> **DATA FOR REVIEW**
────
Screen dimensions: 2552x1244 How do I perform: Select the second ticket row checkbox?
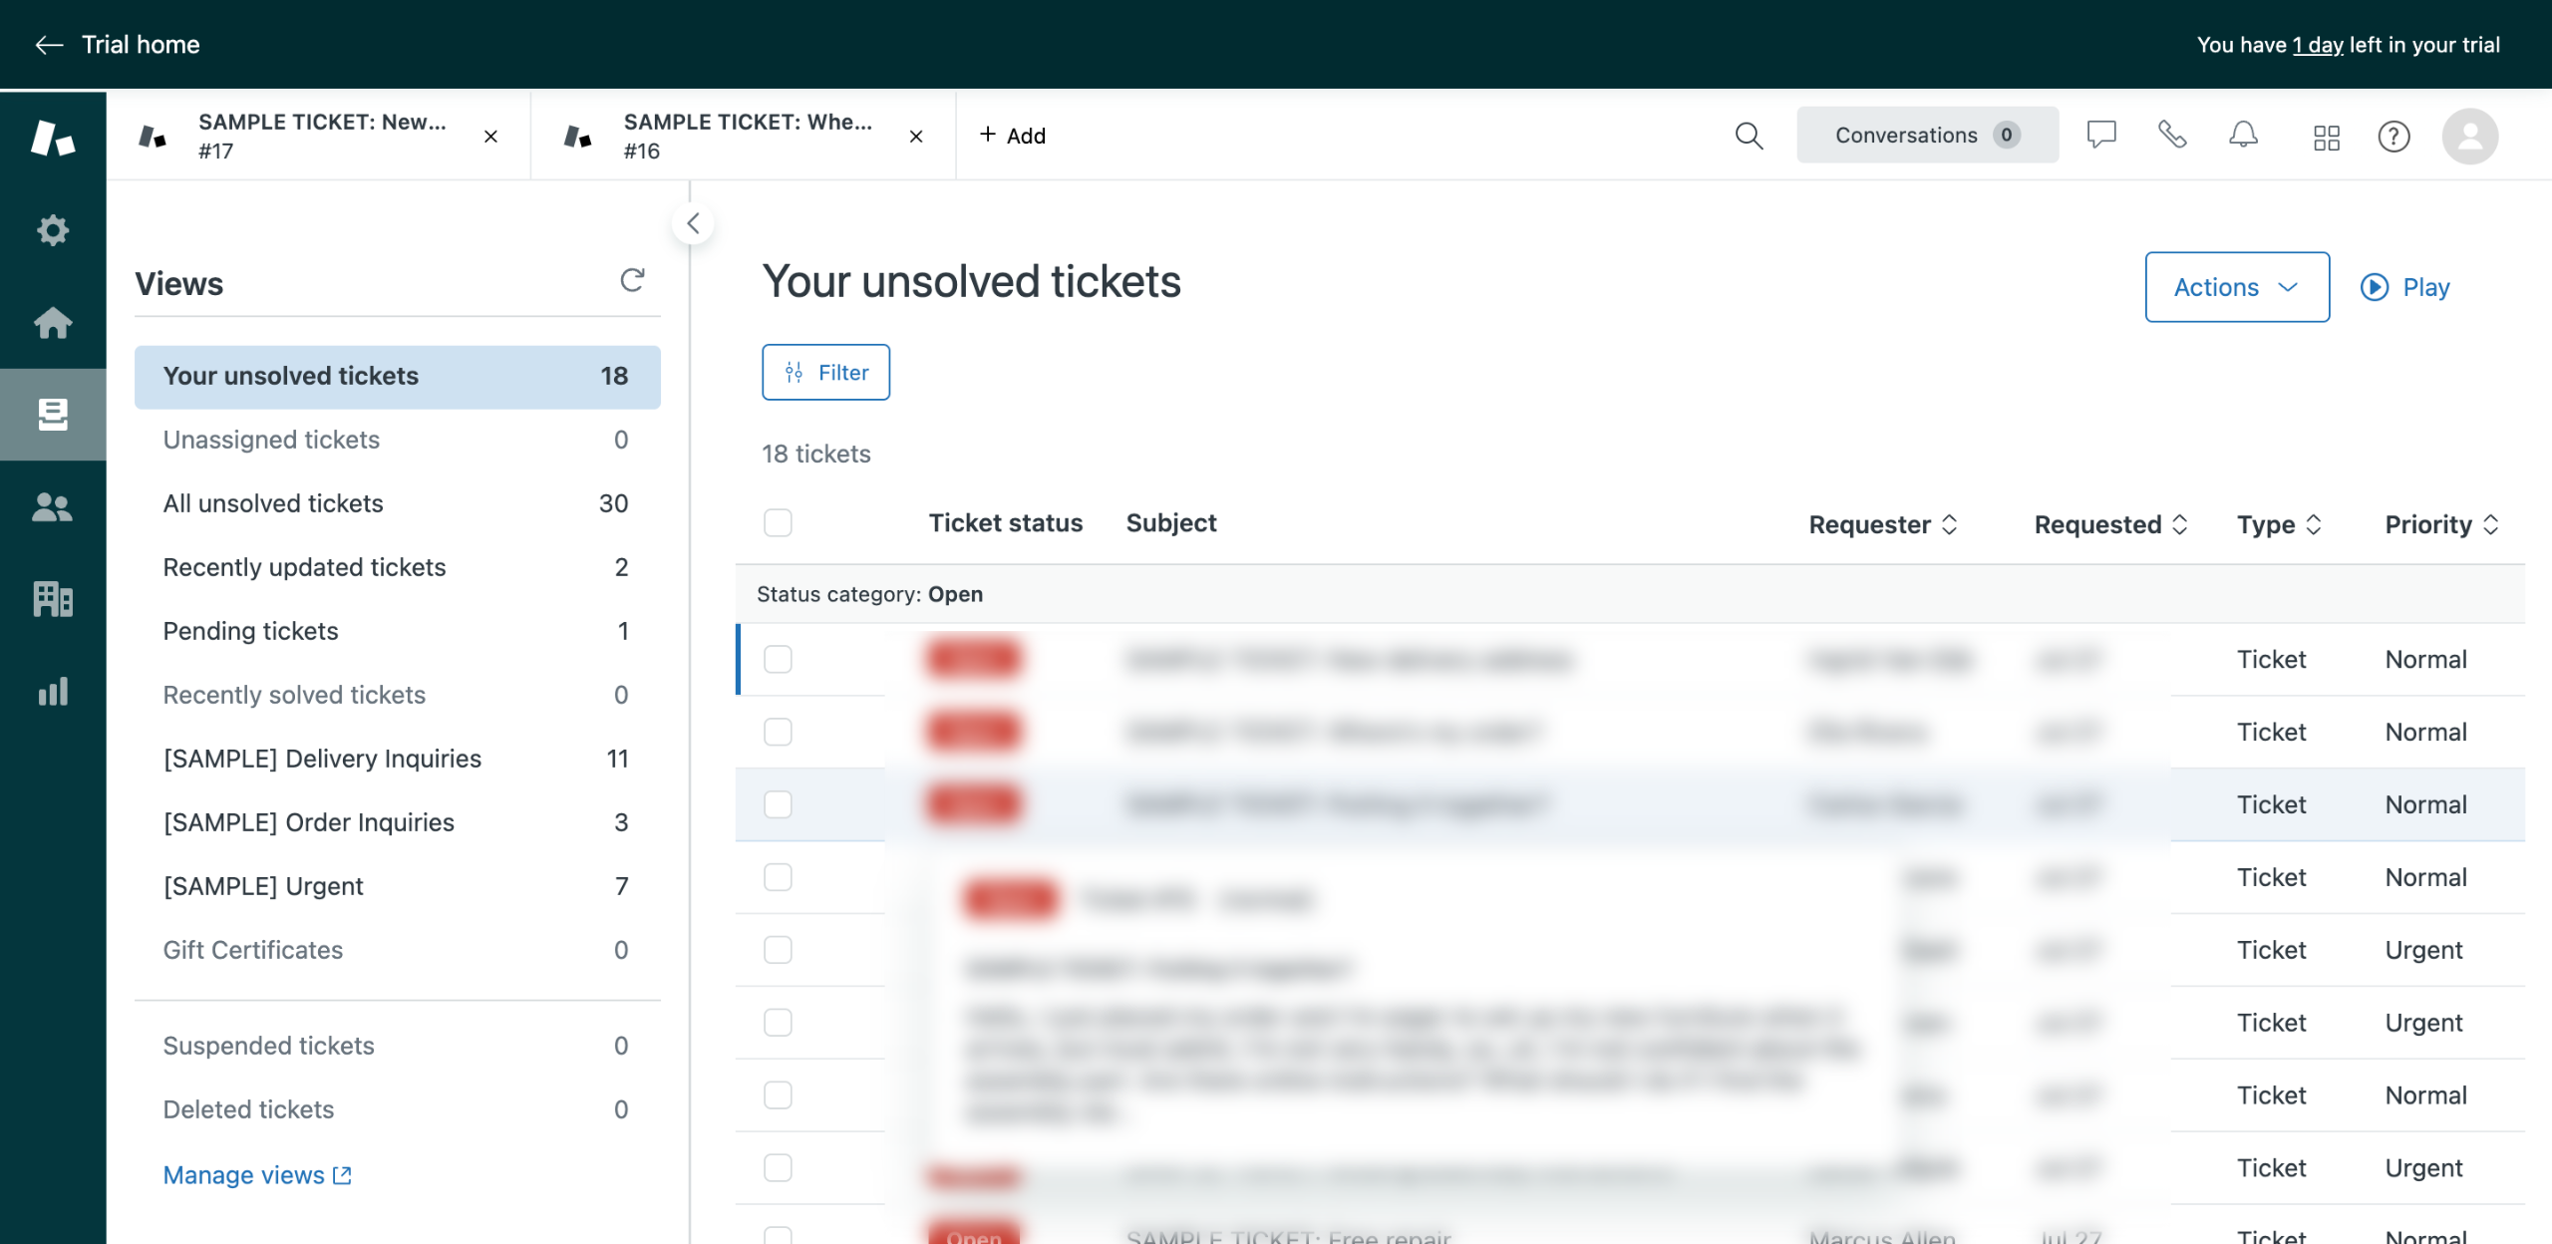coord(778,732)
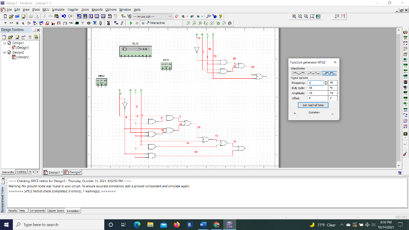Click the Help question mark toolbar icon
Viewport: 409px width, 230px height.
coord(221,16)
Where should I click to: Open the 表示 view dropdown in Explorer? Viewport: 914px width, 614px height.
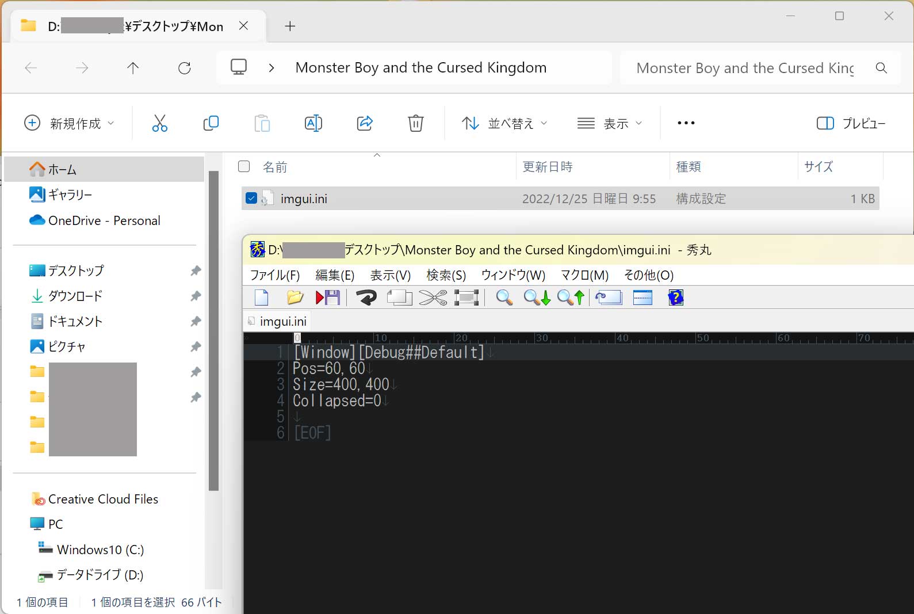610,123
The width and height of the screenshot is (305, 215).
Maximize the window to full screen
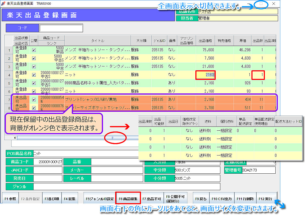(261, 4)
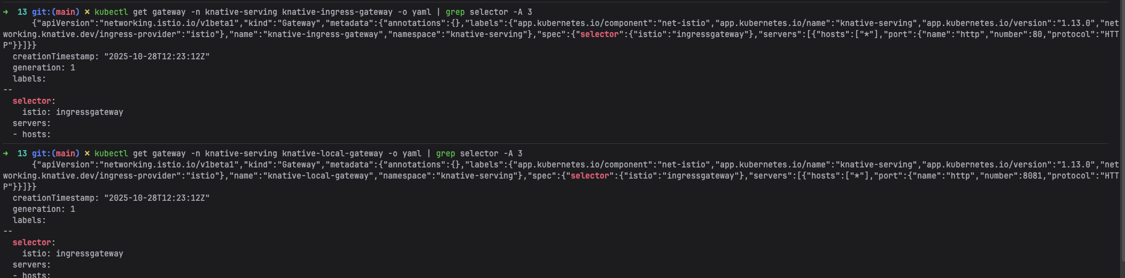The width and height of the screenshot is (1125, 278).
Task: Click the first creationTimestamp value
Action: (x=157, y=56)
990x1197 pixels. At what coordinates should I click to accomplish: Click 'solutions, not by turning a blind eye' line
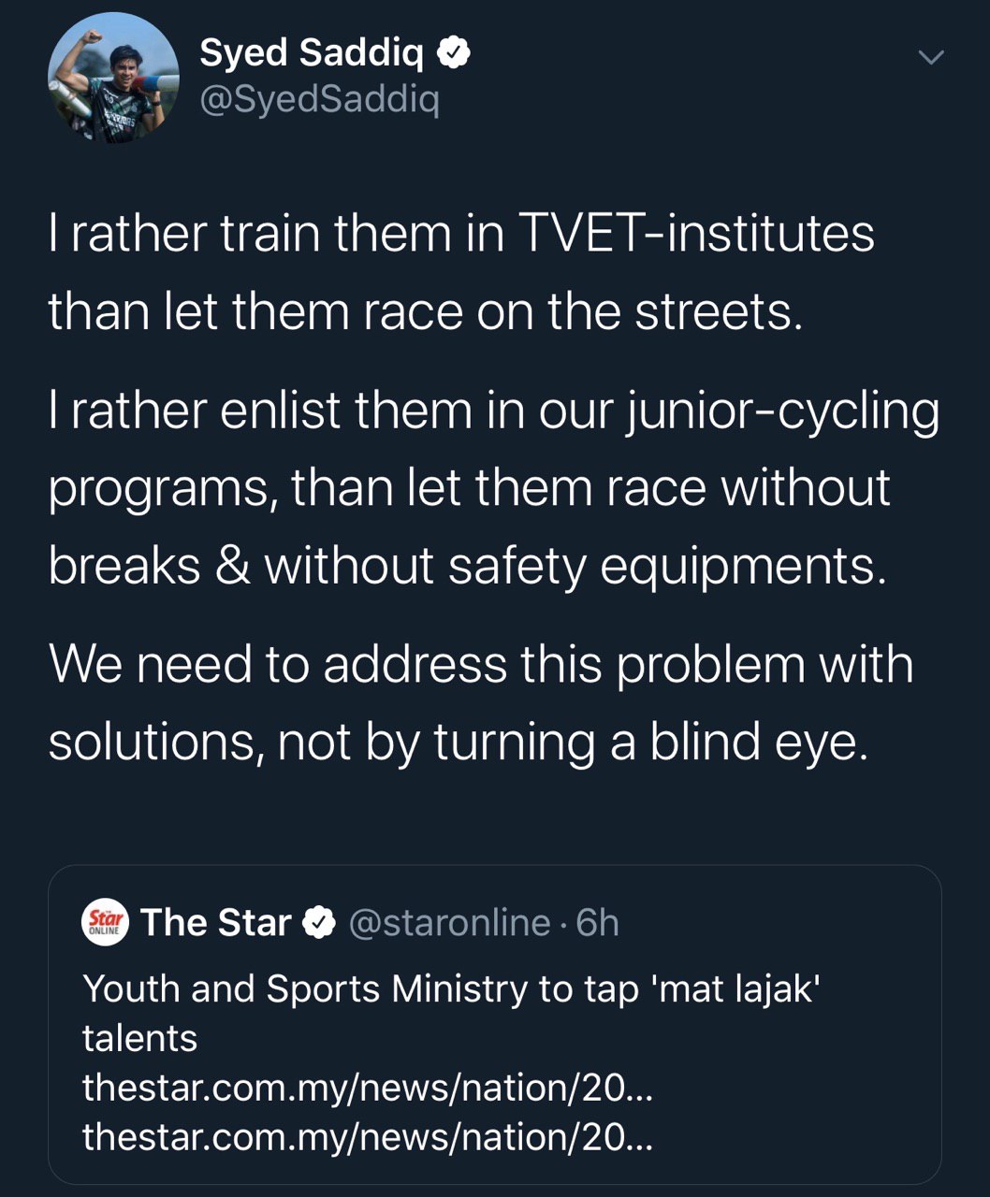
────
Copy out the listing above exactly, and keep the pictures out of it.

> **SOLVED EXERCISE**
Screen dimensions: 2552x1244 How do I perform: Select the second ticket row checkbox?
coord(778,732)
Click the Help question mark toolbar icon
Viewport: 409px width, 230px height.
coord(221,16)
Where should I click to: Open the 表示 view dropdown in Explorer? Viewport: 914px width, 614px height.
610,123
The width and height of the screenshot is (305, 215).
Maximize the window to full screen
(261, 4)
The width and height of the screenshot is (1125, 278).
Task: Click the first creationTimestamp value
Action: (x=157, y=56)
990x1197 pixels. At what coordinates should I click to accomplish: Click 'solutions, not by turning a blind eye' line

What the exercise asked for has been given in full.